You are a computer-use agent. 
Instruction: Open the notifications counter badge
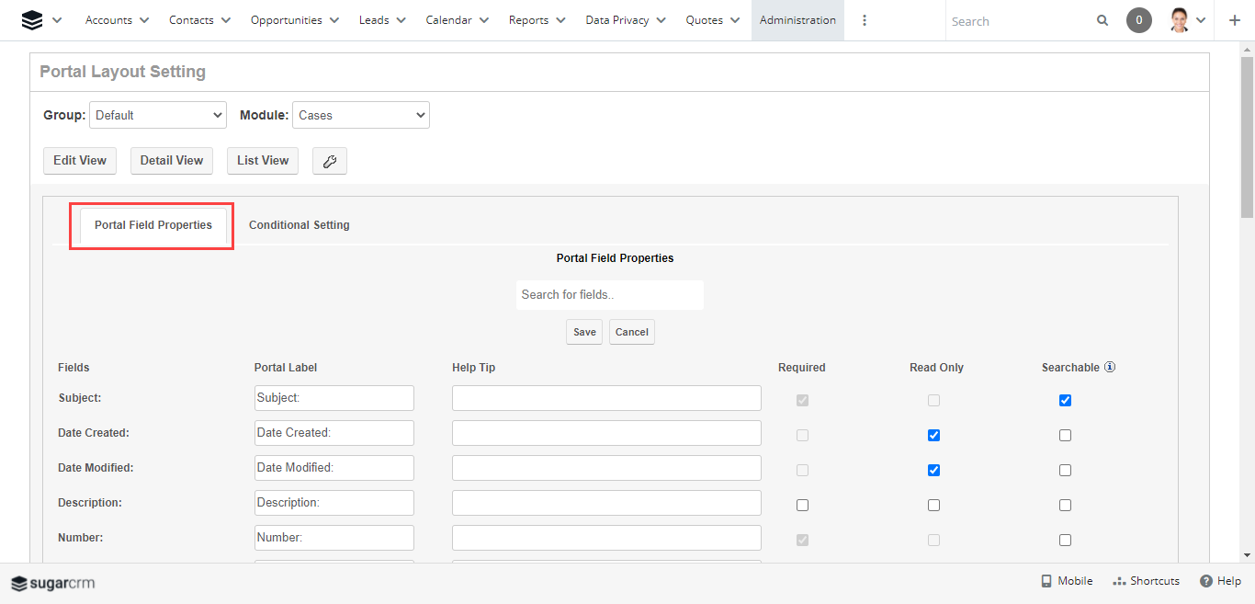click(1138, 20)

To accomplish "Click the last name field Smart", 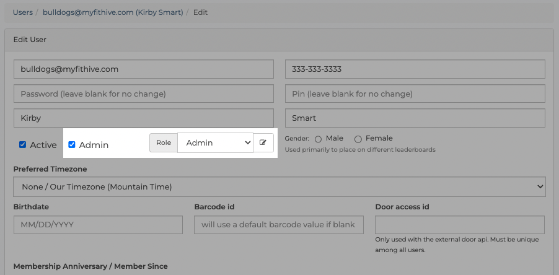I will tap(415, 118).
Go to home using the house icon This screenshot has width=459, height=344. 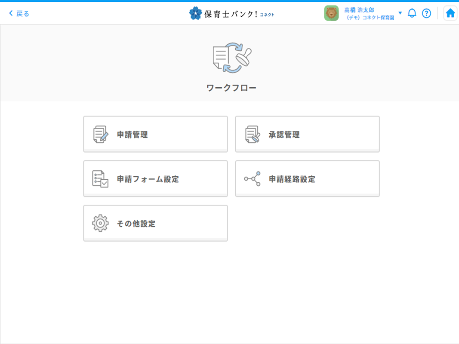[450, 13]
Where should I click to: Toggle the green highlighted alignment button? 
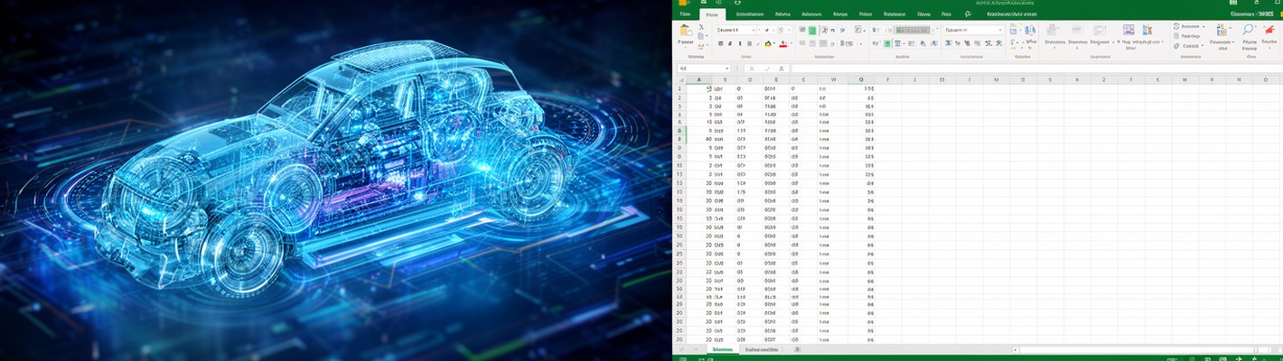[x=812, y=30]
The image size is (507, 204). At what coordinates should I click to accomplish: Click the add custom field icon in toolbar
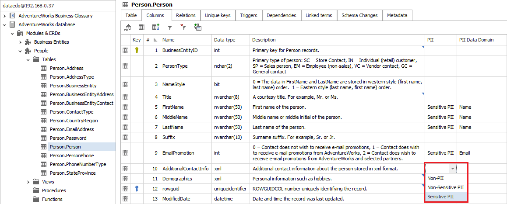pyautogui.click(x=198, y=27)
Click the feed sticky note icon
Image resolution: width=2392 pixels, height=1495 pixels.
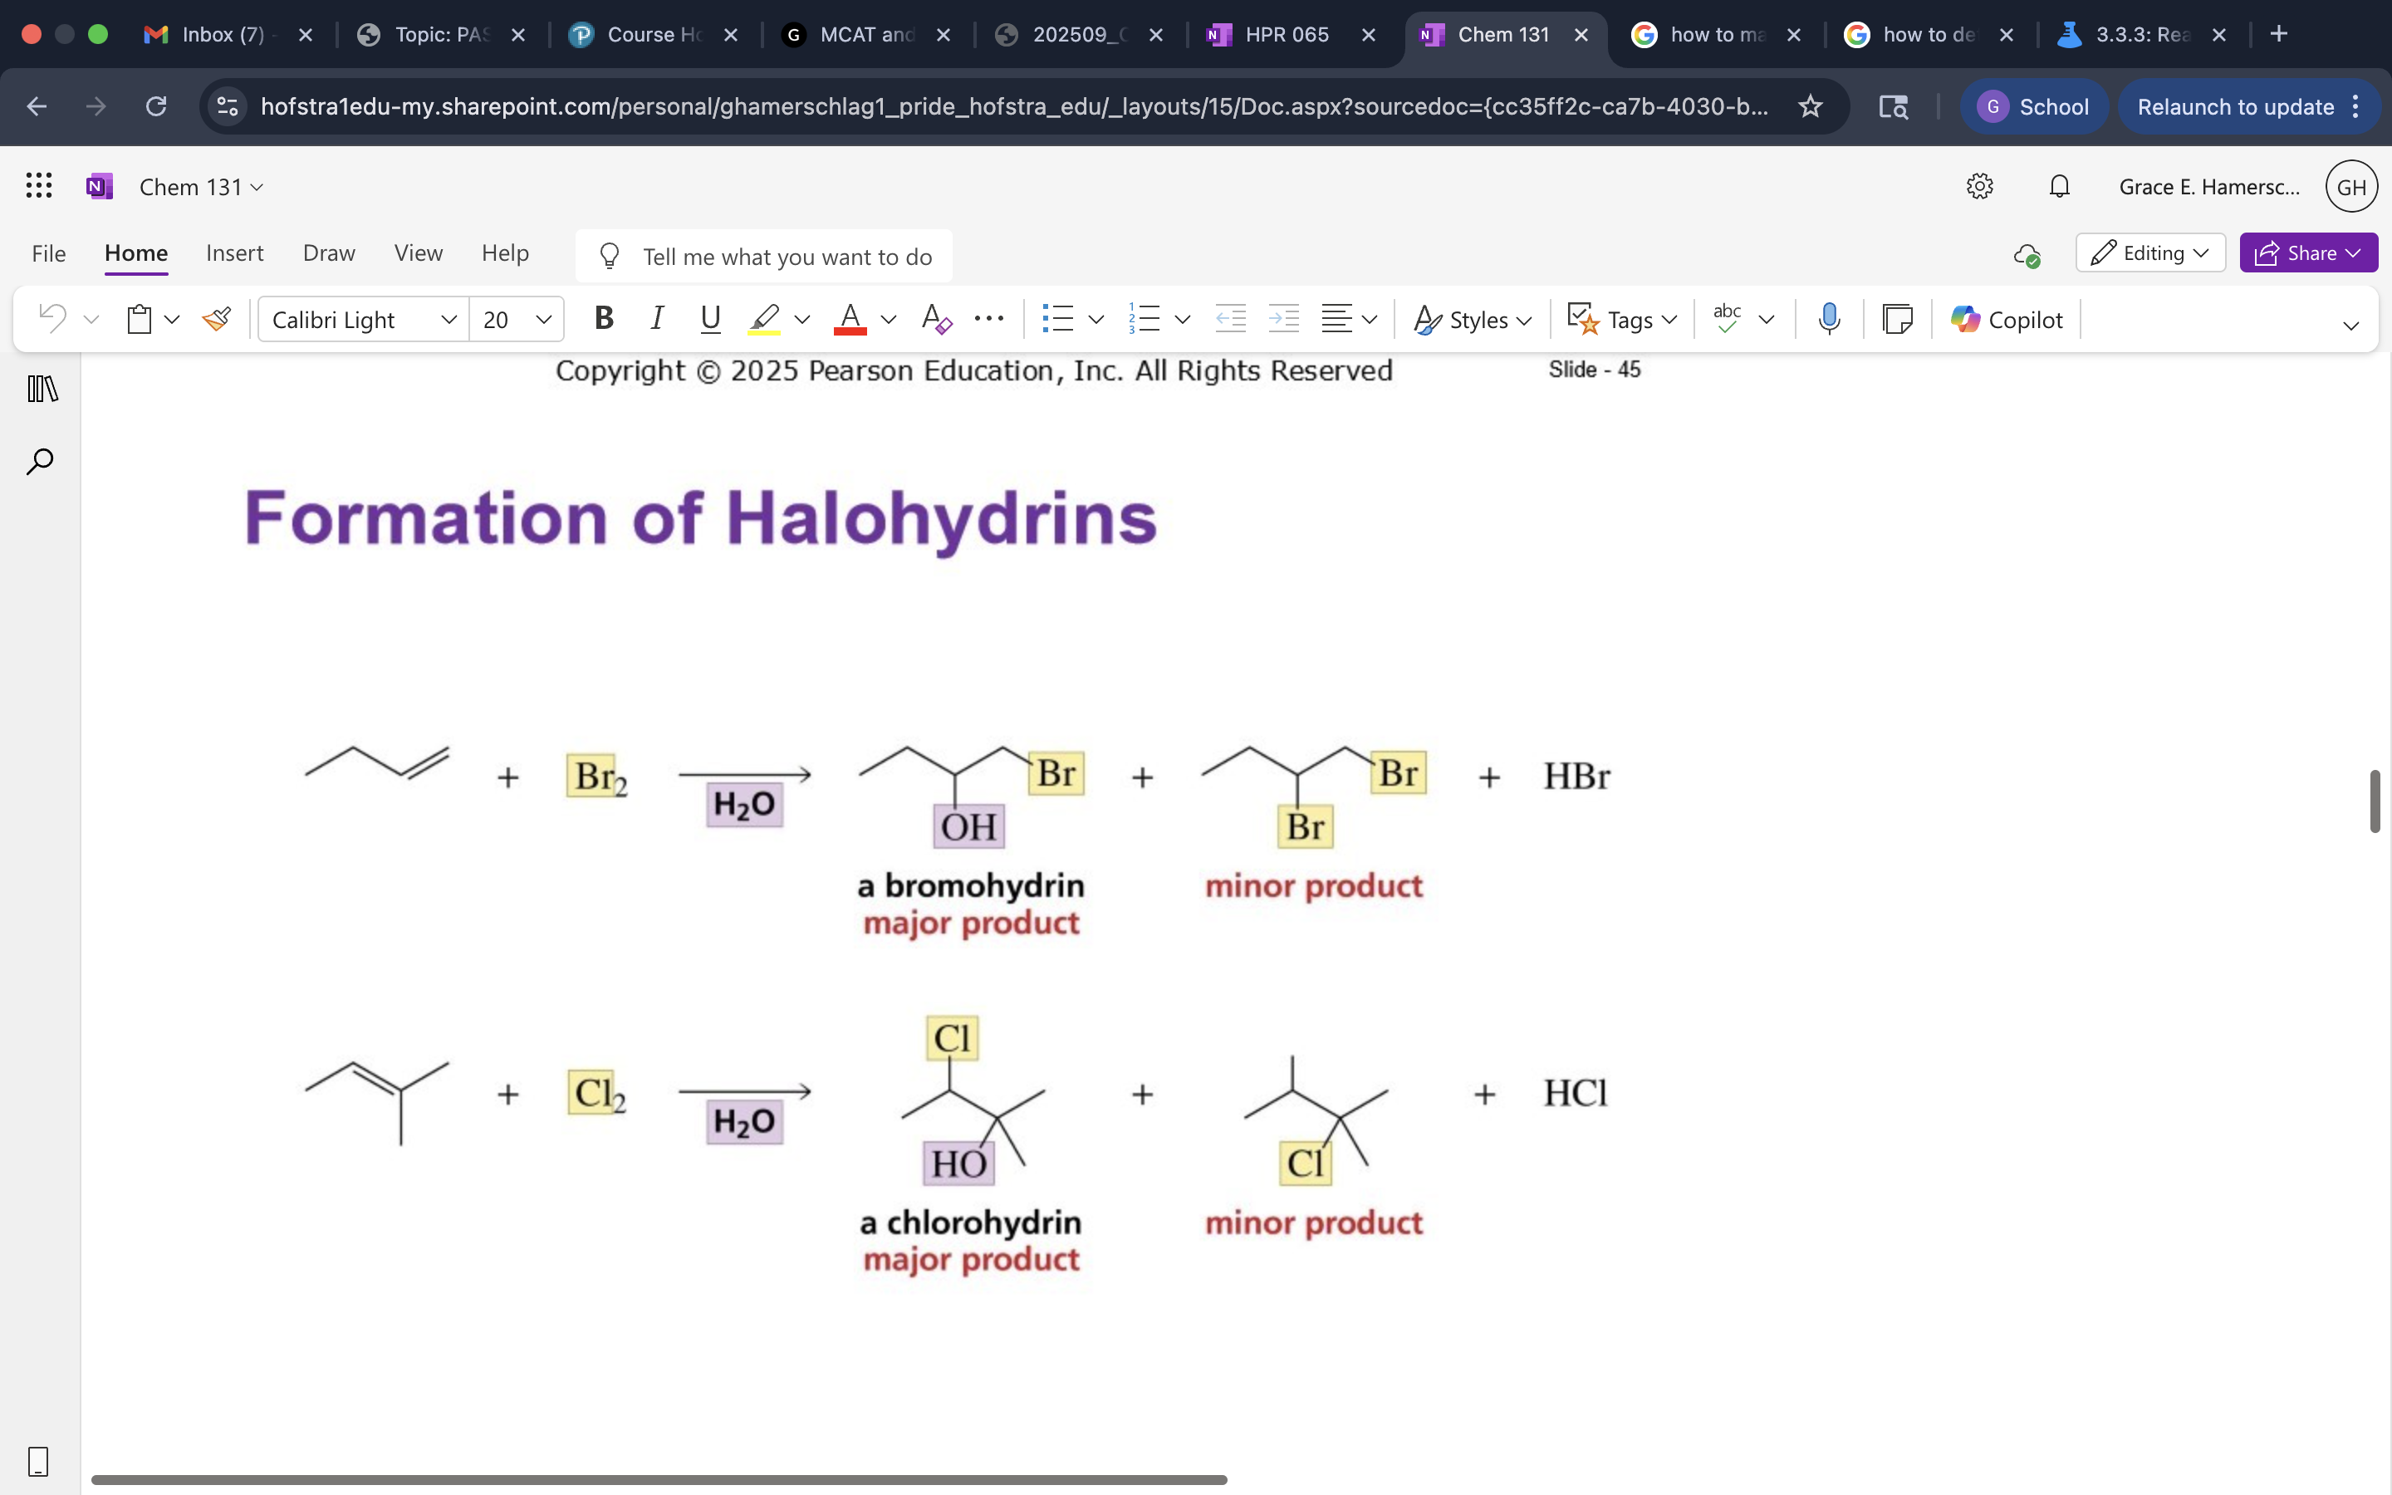click(1897, 319)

» DIRECTIONS
Rewrite the part of the rows that opens with the line containing "Where should I" and closes at the end of the rows, changing "icon" to "symbol" and keeping everything else the same. Leave the pictures out.

» PROBLEM SOLUTION
Where should I click to: Toggle the green highlighted alignment button? 
[x=812, y=30]
The image size is (507, 204). At what coordinates should I click to accomplish: Click the add custom field symbol in toolbar
pyautogui.click(x=198, y=27)
Click the feed sticky note symbol
Image resolution: width=2392 pixels, height=1495 pixels.
click(1897, 319)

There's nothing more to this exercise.